- **The problem**: Look below for the line containing "Neuer Abgasskandal (646, 1609)" and the line containing "Thomas Markewitz (112, 431)"; repeat exactly those two lines and all lines between them, and nothing else.

- **Records shown**:
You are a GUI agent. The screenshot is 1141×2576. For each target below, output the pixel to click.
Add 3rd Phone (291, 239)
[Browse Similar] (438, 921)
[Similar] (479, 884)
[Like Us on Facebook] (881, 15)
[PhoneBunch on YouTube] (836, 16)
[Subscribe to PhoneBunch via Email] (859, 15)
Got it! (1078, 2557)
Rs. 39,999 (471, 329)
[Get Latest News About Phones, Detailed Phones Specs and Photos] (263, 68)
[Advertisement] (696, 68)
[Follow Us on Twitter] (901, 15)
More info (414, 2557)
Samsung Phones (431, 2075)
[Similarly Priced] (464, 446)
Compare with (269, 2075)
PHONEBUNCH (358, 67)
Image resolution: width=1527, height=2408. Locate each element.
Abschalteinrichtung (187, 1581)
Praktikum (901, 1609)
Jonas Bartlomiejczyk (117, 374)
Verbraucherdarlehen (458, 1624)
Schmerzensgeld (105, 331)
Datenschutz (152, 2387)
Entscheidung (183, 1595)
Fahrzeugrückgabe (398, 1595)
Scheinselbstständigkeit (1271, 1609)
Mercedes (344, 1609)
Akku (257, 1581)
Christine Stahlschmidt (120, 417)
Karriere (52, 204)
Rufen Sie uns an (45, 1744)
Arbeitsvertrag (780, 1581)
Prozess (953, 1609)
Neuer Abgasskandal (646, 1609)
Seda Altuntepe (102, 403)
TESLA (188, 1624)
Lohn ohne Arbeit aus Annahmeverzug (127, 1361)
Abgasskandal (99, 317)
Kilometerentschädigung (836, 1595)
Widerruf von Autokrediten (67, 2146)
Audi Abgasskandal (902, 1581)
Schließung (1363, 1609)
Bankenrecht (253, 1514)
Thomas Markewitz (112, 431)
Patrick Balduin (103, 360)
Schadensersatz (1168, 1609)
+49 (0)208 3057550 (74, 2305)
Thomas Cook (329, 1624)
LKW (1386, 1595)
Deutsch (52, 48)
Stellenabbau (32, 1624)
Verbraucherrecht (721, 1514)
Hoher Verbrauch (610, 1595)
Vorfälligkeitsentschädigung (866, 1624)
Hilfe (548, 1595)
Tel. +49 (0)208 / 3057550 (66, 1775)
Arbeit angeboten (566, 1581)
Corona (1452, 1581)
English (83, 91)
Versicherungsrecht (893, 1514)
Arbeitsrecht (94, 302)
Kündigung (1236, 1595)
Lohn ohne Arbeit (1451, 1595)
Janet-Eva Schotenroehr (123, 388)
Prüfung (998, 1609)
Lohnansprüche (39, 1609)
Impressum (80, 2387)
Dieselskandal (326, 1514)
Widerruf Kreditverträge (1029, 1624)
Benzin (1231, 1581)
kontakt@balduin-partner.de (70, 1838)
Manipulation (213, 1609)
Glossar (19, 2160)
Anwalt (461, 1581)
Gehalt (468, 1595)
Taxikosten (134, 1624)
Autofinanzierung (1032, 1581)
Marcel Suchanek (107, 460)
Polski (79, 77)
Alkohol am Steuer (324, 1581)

- **Reply**:
Neuer Abgasskandal (646, 1609)
Seda Altuntepe (102, 403)
TESLA (188, 1624)
Lohn ohne Arbeit aus Annahmeverzug (127, 1361)
Abgasskandal (99, 317)
Kilometerentschädigung (836, 1595)
Widerruf von Autokrediten (67, 2146)
Audi Abgasskandal (902, 1581)
Schließung (1363, 1609)
Bankenrecht (253, 1514)
Thomas Markewitz (112, 431)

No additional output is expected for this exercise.